## [Exercise description]
Each entry should be written out once more, exactly as given below.
*** Provided information Section Begins ***
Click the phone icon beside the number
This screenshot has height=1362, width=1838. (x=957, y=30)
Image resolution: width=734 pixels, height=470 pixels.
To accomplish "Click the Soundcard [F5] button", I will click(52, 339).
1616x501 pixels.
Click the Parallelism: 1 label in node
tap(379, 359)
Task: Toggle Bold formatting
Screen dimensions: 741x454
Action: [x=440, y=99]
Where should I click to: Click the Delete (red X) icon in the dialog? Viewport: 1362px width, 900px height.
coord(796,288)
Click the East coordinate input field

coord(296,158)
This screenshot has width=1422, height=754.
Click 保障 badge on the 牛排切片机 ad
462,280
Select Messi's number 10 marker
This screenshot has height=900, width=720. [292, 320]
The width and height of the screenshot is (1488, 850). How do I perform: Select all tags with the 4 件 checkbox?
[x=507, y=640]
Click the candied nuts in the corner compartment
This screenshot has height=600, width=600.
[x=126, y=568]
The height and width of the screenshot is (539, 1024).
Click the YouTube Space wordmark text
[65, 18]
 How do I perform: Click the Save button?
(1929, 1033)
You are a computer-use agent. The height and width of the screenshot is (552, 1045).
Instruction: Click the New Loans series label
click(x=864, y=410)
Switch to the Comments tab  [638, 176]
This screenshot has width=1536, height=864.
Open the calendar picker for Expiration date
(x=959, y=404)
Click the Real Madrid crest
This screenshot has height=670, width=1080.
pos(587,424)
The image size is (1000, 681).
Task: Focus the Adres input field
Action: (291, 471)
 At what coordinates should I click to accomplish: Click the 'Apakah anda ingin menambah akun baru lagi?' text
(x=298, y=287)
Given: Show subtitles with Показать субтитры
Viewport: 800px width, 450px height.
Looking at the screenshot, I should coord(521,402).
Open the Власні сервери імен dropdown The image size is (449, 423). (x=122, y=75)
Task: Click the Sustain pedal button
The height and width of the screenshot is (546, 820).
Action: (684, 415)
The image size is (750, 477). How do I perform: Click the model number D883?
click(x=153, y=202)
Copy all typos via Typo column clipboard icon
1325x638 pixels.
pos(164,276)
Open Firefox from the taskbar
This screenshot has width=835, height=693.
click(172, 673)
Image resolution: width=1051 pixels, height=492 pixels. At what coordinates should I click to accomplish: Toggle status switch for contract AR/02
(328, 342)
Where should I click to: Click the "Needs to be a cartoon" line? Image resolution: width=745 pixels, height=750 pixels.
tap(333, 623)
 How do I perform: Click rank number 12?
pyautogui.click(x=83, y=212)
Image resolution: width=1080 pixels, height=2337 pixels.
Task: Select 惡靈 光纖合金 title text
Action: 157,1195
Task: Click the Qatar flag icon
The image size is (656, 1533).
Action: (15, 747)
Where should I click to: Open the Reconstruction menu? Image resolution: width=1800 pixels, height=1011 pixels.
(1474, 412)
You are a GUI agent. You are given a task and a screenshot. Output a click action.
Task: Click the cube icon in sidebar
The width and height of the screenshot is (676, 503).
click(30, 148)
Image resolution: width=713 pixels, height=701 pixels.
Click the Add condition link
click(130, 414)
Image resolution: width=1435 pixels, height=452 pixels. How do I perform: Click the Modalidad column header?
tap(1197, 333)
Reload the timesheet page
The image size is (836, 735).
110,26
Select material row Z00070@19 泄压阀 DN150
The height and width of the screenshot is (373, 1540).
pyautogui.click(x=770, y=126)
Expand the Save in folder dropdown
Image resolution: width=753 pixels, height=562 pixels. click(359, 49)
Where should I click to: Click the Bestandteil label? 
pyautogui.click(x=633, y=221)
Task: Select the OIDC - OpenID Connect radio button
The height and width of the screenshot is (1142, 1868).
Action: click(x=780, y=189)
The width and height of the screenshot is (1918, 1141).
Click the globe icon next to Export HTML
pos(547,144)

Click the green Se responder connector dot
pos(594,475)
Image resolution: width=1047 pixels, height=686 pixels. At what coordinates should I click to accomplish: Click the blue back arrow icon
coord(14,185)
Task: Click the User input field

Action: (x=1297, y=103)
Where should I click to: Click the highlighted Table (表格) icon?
*** Provided information Section Ends ***
## [Solved problem]
Click the phone icon beside the number
This screenshot has height=1362, width=1838. (x=957, y=30)
Image resolution: width=734 pixels, height=470 pixels.
To accomplish "Click the Soundcard [F5] button", I will click(52, 339).
1616x501 pixels.
Click the Parallelism: 1 label in node
tap(379, 359)
Task: Toggle Bold formatting
Screen dimensions: 741x454
Action: [x=440, y=99]
Where should I click to: Click the Delete (red X) icon in the dialog? Viewport: 1362px width, 900px height.
coord(796,288)
Click the East coordinate input field

coord(296,158)
This screenshot has width=1422, height=754.
Click 保障 badge on the 牛排切片机 ad
462,280
Select Messi's number 10 marker
This screenshot has height=900, width=720. [292, 320]
The width and height of the screenshot is (1488, 850). How do I perform: Select all tags with the 4 件 checkbox?
[x=507, y=640]
Click the candied nuts in the corner compartment
This screenshot has height=600, width=600.
[x=126, y=568]
The height and width of the screenshot is (539, 1024).
Click the YouTube Space wordmark text
[65, 18]
 How do I perform: Click the Save button?
(1929, 1033)
You are a computer-use agent. The height and width of the screenshot is (552, 1045).
Instruction: Click the New Loans series label
click(x=864, y=410)
Switch to the Comments tab  [638, 176]
This screenshot has width=1536, height=864.
Open the calendar picker for Expiration date
(x=959, y=404)
Click the Real Madrid crest
This screenshot has height=670, width=1080.
pos(587,424)
The image size is (1000, 681).
Task: Focus the Adres input field
Action: (291, 471)
 At what coordinates should I click to accomplish: Click the 'Apakah anda ingin menambah akun baru lagi?' text
(x=298, y=287)
Given: Show subtitles with Показать субтитры
Viewport: 800px width, 450px height.
Looking at the screenshot, I should coord(521,402).
Open the Власні сервери імен dropdown The image size is (449, 423). (x=122, y=75)
Task: Click the Sustain pedal button
The height and width of the screenshot is (546, 820).
Action: (684, 415)
The image size is (750, 477). How do I perform: Click the model number D883?
click(x=153, y=202)
Copy all typos via Typo column clipboard icon
1325x638 pixels.
pos(164,276)
Open Firefox from the taskbar
This screenshot has width=835, height=693.
click(172, 673)
Image resolution: width=1051 pixels, height=492 pixels. At what coordinates should I click to accomplish: Toggle status switch for contract AR/02
(328, 342)
Where should I click to: Click the "Needs to be a cartoon" line? Image resolution: width=745 pixels, height=750 pixels.
tap(333, 623)
 How do I perform: Click rank number 12?
pyautogui.click(x=83, y=212)
Image resolution: width=1080 pixels, height=2337 pixels.
Task: Select 惡靈 光纖合金 title text
Action: 157,1195
Task: Click the Qatar flag icon
The image size is (656, 1533).
Action: (15, 747)
Where should I click to: Open the Reconstruction menu? Image resolution: width=1800 pixels, height=1011 pixels.
(1474, 412)
You are a GUI agent. You are given a task and a screenshot. Output a click action.
Task: Click the cube icon in sidebar
The width and height of the screenshot is (676, 503).
click(30, 148)
Image resolution: width=713 pixels, height=701 pixels.
Click the Add condition link
click(130, 414)
Image resolution: width=1435 pixels, height=452 pixels. How do I perform: Click the Modalidad column header?
tap(1197, 333)
Reload the timesheet page
The image size is (836, 735).
110,26
Select material row Z00070@19 泄压阀 DN150
The height and width of the screenshot is (373, 1540).
pyautogui.click(x=770, y=126)
Expand the Save in folder dropdown
Image resolution: width=753 pixels, height=562 pixels. click(359, 49)
Where should I click to: Click the Bestandteil label? 
pyautogui.click(x=633, y=221)
Task: Select the OIDC - OpenID Connect radio button
The height and width of the screenshot is (1142, 1868).
Action: click(x=780, y=189)
The width and height of the screenshot is (1918, 1141).
Click the globe icon next to Export HTML
pos(547,144)

Click the green Se responder connector dot
pos(594,475)
Image resolution: width=1047 pixels, height=686 pixels. At what coordinates should I click to accomplish: Click the blue back arrow icon
coord(14,185)
Task: Click the User input field

Action: (x=1297, y=103)
Where should I click to: Click the highlighted Table (表格) icon?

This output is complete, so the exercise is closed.